Sir, I write in response to Dr McKeever.1 1) We are in agreement that during the last epoch of human development (from farming to civilisation) malocclusion, or deviation in dental arrangement, has changed from rare to endemic and this is largely due to the environment. 2) Dr McKeever also suggests that any debate would have to consider a more complex aetiology pointing out that open bite and Class III malocclusions predated this period and that we should align our terminology. To which I would respond that the helicoidal wear pattern associated with the heavy levels of attrition would largely explain these malocclusions and terminology is a detail that could easily be resolved.

He raises some good points but it is only through engagement in debate and scientific exchange that it can be possible to find the truth.

However esoteric, or dull, we must remember that currently 30% of the population are treated with interventive orthodontic therapy including major surgery, while it is openly acknowledged the cause is unknown for most patients. There is solid (if not overwhelming) evidence supporting an environmental influence and little suggesting a genetic aetiology (despite gargantuan efforts) from which it may be concluded that current orthodontic treatment, which is based on the genetic assumption, is not evidence-based. It would be unethical to call for more publications when adequate evidence has already been published; it is time for a debate!

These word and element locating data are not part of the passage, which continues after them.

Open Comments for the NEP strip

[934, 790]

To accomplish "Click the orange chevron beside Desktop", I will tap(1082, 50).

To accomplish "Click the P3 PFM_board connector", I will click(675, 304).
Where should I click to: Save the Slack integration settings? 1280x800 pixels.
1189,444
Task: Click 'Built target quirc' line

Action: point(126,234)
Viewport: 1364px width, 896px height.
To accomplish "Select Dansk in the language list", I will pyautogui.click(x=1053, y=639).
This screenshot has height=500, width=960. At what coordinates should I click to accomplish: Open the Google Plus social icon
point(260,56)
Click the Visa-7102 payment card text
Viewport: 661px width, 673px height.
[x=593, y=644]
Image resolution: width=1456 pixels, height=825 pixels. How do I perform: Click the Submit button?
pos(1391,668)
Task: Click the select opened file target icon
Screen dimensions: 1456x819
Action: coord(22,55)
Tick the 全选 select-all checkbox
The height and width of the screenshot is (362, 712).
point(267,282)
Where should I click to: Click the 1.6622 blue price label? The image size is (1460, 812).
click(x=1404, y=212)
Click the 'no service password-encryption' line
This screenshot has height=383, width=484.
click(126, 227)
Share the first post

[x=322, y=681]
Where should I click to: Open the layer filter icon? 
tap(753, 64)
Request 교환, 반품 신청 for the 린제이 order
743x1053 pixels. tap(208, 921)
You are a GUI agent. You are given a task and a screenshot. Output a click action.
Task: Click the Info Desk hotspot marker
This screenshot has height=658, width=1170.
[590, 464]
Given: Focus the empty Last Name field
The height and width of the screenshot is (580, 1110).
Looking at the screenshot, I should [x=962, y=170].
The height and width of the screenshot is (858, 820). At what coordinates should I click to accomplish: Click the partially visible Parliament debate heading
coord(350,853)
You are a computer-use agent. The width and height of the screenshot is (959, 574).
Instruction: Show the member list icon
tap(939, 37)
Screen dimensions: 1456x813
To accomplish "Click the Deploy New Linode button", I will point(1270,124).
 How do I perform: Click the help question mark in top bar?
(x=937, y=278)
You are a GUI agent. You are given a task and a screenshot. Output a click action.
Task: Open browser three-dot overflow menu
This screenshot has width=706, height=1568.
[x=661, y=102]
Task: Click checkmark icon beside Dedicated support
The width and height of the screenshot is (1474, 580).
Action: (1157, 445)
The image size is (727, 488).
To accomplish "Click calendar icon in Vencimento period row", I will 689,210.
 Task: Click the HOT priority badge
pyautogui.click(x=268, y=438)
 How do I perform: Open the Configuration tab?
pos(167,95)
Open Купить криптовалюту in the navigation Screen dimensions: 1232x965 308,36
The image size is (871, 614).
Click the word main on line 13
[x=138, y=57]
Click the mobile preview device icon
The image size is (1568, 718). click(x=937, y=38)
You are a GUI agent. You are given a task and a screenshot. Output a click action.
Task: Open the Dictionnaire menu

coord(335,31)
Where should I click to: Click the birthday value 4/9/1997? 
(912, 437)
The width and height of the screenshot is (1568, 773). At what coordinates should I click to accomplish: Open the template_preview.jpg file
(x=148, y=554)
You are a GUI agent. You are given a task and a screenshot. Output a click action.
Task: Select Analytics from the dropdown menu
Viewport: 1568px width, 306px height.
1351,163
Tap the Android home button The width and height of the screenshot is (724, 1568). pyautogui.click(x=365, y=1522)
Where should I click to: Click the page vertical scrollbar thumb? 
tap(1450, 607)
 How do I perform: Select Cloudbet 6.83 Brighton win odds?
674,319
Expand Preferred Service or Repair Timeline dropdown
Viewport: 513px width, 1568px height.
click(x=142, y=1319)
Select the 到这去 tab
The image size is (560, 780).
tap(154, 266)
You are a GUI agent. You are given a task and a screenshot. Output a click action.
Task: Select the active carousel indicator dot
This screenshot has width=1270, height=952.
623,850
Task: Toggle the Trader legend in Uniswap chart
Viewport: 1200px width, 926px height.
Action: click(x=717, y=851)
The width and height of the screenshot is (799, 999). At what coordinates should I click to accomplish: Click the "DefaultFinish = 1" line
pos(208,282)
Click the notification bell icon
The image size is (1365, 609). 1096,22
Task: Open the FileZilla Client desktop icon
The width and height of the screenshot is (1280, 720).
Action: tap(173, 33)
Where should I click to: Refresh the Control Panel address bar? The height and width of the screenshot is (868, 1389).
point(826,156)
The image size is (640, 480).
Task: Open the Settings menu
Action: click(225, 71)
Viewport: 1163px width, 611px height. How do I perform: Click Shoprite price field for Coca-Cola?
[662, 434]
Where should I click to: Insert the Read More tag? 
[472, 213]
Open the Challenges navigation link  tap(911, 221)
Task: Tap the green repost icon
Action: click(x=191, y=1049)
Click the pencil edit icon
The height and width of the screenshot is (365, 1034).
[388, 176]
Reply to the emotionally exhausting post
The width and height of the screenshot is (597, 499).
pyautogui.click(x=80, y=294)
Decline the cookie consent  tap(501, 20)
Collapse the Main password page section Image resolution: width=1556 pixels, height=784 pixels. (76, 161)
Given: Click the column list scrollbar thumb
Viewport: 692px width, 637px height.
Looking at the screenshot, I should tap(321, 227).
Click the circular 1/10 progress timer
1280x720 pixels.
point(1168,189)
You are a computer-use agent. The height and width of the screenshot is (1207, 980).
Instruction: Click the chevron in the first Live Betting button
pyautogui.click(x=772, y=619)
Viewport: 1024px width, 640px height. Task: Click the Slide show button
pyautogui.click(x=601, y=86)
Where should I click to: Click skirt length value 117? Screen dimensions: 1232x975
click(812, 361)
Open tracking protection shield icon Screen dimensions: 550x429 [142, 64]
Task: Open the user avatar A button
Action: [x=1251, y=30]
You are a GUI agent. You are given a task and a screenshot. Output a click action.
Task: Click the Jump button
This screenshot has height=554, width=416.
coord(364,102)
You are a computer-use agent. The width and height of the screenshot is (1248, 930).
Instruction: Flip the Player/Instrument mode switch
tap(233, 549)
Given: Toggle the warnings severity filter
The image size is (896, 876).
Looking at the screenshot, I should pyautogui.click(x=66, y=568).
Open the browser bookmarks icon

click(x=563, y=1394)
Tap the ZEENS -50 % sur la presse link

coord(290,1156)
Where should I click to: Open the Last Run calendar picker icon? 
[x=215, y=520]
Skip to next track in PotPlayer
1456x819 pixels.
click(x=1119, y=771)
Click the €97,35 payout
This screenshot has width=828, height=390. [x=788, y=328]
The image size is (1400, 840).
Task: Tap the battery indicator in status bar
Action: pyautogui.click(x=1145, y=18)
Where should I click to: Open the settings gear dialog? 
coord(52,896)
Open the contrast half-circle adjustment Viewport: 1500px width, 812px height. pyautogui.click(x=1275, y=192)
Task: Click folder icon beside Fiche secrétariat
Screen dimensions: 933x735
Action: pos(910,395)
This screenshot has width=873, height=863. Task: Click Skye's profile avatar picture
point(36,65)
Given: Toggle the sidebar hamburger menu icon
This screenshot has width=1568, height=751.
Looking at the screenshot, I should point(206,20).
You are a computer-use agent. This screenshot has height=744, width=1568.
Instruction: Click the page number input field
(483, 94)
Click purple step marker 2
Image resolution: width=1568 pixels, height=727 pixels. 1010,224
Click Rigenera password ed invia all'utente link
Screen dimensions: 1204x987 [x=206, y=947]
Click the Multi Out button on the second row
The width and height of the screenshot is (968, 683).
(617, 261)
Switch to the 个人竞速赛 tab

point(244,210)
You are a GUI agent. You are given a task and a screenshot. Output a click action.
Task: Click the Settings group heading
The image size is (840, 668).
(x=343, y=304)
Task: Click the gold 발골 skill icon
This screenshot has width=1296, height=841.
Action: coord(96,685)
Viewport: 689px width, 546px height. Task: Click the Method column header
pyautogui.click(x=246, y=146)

Three and a half years ago I made a challenge to the BOS for a debate to test the proposal 'Malocclusion is caused by the environment and modified by the genes'. I have alerted the GDC, the CHRE, the All Party Dental Committee and the Minister of Health to my concerns; all have disclaimed responsibility and suggested that the only route is through the BOS.

I understand the reluctance of any established organisation to engage in a debate that it could lose but this is our duty: to engage and to search for the truth, whatever and wherever that leads. If we chose not to engage in this debate we risk our legitimacy and the very foundations of our self-governing profession.

The importance of this issue cannot be overstated and as such may I ask the BOS to please give a clear and open response in this journal, as is normal scientific protocol, as to whether they will engage, and if not, why they feel that a debate should not be held or what the alternative should be.